Authentic Turkish pistachio baklava with crispy phyllo layers, rich pistachio filling, and fragrant rose water syrup. A classic Mediterranean dessert perfect for special occasions.
Place unshelled pistachios in a food processor and pulse 5–7 times until coarsely chopped. Transfer to a medium bowl and set aside.
In a medium saucepan, combine sugar, water, lemon juice, and lemon zest. Bring to a boil, then simmer for 15–20 minutes until slightly thickened. Remove from heat, stir in rose water if using, and let the syrup cool completely.
Preheat oven to 350°F (175°C). Generously brush a 10×15 inch baking pan with melted butter.

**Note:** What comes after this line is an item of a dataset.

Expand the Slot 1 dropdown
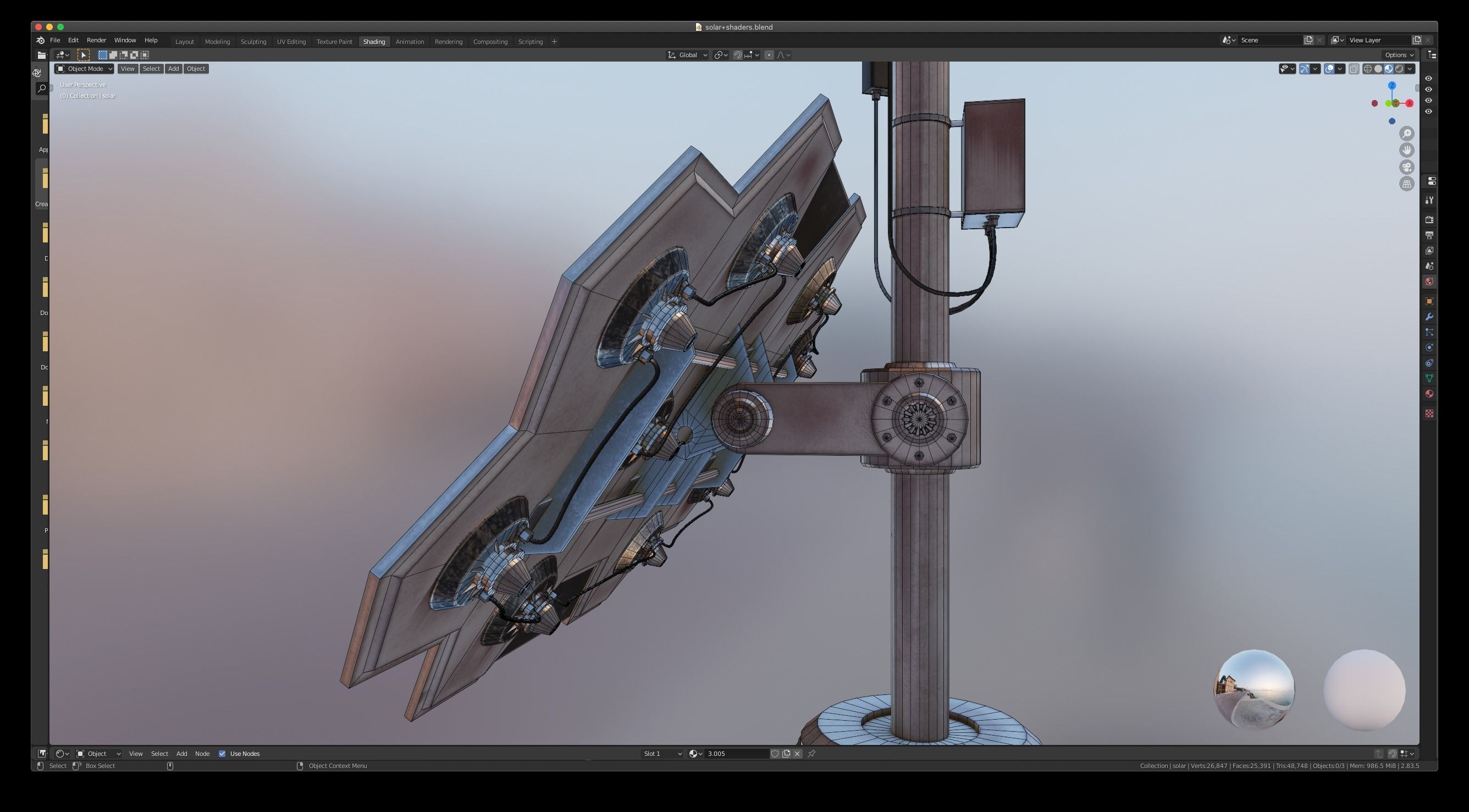The width and height of the screenshot is (1469, 812). click(x=661, y=754)
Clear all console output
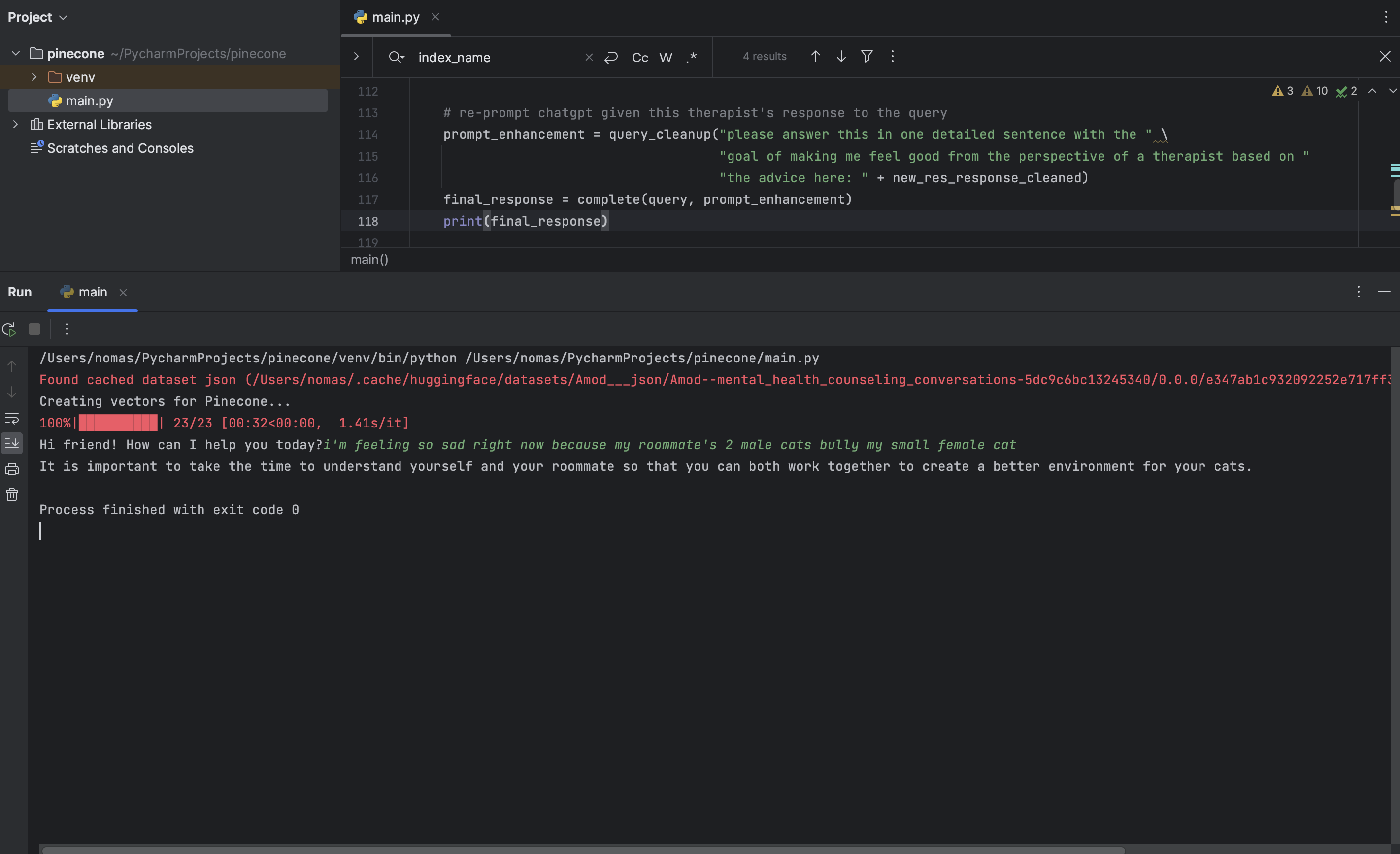The width and height of the screenshot is (1400, 854). 12,495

Place one phyllo sheet in the pan and brush with melted butter. Repeat with 7 more sheets, brushing each with butter (total of 8).
Sprinkle one-third of the chopped pistachios evenly over the phyllo.
Add 4–5 more buttered phyllo sheets, another third of pistachios, 4–5 more sheets, remaining pistachios, and top with 8–10 more buttered phyllo sheets.
Using a sharp knife, score the baklava into diamond shapes, cutting all the way through to the bottom.
Bake for 45–50 minutes or until the top is deep golden brown.
Remove from oven and immediately pour the cooled syrup evenly over the hot baklava.
Cool at room temperature for at least 4 hours, preferably overnight, before serving. Garnish with additional chopped pistachios if desired.
Notes
Keep unused phyllo covered with a damp towel to prevent drying out.
Always pour cooled syrup over hot baklava for proper absorption and texture.
For a vegan version, substitute butter with olive oil or vegan butter.
Baklava tastes better after resting overnight, allowing the syrup to soak in.
Store at room temperature in an airtight container for up to 7 days.
Can be frozen for up to 3 months; thaw at room temperature before serving.